Dataset entries:

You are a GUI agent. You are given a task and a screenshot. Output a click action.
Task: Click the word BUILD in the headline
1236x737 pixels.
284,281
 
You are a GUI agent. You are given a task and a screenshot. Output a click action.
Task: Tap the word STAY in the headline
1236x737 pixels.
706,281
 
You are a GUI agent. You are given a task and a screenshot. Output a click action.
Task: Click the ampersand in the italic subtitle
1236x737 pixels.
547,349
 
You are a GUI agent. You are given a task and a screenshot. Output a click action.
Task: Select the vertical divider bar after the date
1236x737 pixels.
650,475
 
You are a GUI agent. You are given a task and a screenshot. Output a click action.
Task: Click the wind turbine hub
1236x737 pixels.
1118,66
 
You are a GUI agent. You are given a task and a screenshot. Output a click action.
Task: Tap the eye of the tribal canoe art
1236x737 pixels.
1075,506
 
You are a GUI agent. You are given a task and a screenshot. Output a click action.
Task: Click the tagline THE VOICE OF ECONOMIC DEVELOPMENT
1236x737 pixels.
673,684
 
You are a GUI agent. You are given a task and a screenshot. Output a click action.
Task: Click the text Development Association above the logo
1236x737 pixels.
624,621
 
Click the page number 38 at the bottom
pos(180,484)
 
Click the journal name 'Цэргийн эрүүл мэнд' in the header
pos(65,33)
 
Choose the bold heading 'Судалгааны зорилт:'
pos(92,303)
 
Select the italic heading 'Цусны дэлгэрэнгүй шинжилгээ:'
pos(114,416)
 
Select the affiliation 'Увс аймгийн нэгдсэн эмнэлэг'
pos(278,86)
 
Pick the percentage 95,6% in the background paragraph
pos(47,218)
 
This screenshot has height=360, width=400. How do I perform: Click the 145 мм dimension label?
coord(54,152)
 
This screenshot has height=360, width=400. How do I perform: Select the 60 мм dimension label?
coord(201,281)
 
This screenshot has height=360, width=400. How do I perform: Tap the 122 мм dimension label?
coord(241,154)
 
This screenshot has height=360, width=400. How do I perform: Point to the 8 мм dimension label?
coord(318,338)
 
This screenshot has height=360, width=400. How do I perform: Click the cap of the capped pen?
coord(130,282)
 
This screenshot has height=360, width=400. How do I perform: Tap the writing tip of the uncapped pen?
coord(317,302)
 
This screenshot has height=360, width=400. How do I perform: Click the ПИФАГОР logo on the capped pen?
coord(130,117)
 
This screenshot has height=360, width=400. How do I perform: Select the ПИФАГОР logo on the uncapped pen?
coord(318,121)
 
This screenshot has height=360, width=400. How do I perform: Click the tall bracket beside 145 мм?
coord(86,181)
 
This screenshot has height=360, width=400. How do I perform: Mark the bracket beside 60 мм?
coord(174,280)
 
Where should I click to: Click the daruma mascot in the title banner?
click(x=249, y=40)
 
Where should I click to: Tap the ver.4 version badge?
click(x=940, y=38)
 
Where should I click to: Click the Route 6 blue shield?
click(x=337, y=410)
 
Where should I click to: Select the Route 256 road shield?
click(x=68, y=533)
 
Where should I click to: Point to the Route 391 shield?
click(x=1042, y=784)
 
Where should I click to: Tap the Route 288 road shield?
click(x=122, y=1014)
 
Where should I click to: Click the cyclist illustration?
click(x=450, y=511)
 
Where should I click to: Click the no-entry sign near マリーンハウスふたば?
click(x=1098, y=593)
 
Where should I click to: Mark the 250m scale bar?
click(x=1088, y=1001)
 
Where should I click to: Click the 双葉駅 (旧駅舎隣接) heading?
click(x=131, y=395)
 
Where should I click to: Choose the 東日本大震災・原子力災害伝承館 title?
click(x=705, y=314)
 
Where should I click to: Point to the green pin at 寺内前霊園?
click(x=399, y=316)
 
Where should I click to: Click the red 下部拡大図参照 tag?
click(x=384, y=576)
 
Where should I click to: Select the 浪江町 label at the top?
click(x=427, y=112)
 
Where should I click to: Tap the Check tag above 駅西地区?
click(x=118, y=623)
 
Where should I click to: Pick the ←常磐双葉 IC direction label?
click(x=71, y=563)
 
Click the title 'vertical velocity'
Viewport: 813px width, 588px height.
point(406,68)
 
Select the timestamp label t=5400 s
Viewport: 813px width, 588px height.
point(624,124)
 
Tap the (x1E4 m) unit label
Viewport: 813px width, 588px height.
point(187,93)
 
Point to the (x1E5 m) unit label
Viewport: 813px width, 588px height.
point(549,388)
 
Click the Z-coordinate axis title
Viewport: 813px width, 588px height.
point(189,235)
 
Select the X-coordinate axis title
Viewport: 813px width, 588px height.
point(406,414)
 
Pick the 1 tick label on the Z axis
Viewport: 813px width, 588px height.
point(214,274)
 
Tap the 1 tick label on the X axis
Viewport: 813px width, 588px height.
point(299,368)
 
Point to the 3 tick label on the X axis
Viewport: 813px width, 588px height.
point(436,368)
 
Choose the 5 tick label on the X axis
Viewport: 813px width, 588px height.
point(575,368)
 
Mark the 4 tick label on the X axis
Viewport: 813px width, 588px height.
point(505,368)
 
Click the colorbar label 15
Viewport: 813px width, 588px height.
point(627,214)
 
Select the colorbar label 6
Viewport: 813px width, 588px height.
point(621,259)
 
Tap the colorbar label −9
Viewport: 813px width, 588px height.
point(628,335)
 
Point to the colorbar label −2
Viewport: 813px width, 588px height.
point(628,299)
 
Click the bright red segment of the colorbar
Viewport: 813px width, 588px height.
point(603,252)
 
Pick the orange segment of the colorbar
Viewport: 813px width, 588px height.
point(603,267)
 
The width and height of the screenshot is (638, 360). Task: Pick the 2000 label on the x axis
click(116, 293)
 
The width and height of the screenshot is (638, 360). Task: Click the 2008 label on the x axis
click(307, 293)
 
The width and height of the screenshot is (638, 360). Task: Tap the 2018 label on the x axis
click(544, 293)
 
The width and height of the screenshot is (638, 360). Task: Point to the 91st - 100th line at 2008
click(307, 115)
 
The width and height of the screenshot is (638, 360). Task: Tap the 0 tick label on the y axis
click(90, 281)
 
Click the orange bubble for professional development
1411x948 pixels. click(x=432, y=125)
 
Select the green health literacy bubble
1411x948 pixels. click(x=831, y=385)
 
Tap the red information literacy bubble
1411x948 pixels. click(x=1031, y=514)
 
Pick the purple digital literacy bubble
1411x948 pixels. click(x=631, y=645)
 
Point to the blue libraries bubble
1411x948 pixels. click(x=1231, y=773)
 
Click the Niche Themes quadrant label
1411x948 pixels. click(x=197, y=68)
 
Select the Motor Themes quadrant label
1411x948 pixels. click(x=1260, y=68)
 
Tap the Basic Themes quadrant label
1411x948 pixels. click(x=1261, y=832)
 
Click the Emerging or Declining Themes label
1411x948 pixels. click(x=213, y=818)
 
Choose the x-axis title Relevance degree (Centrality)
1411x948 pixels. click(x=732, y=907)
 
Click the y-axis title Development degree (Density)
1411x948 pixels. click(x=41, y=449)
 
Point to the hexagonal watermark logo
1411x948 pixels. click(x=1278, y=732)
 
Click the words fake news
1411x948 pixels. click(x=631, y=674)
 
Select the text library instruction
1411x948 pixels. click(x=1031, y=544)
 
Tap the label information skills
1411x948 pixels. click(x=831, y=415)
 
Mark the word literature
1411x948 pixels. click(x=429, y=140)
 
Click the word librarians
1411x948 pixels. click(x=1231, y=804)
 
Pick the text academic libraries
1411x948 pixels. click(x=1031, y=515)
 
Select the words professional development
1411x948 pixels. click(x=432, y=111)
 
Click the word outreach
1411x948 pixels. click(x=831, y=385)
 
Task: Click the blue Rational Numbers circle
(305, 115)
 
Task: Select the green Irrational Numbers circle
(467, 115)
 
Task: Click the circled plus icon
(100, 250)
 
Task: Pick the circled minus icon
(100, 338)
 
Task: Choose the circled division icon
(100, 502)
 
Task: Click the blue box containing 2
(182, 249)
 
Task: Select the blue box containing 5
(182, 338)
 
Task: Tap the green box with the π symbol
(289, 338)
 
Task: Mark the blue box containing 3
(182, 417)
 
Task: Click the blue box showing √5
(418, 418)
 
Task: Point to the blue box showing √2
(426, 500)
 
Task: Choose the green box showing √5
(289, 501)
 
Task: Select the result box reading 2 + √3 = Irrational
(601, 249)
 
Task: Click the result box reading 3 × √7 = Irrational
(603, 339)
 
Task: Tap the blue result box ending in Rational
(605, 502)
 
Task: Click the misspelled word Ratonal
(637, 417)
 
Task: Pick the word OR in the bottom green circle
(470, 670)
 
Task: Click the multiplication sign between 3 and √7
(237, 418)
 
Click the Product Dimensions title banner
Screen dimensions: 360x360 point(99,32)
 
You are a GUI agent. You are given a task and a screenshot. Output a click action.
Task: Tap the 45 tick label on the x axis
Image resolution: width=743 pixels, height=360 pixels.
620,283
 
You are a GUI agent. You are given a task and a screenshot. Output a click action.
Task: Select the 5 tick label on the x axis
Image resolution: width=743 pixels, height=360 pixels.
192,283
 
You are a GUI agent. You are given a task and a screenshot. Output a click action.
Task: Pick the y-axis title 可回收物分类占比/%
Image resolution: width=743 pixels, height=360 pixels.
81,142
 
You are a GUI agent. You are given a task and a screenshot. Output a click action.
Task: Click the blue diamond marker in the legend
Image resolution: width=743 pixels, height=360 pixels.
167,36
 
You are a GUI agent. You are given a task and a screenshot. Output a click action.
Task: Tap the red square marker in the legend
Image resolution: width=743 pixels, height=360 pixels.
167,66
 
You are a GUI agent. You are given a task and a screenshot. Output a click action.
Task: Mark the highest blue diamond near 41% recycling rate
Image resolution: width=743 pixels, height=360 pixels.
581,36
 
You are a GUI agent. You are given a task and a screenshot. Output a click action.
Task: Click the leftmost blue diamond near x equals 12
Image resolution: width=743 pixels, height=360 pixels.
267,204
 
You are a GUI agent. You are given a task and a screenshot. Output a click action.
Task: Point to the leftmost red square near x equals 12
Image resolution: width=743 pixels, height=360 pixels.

--- Work instructions ---
Gather every line from the items above that contains the word "segment".

--- Answer for this exercise ---
Click the bright red segment of the colorbar
Pick the orange segment of the colorbar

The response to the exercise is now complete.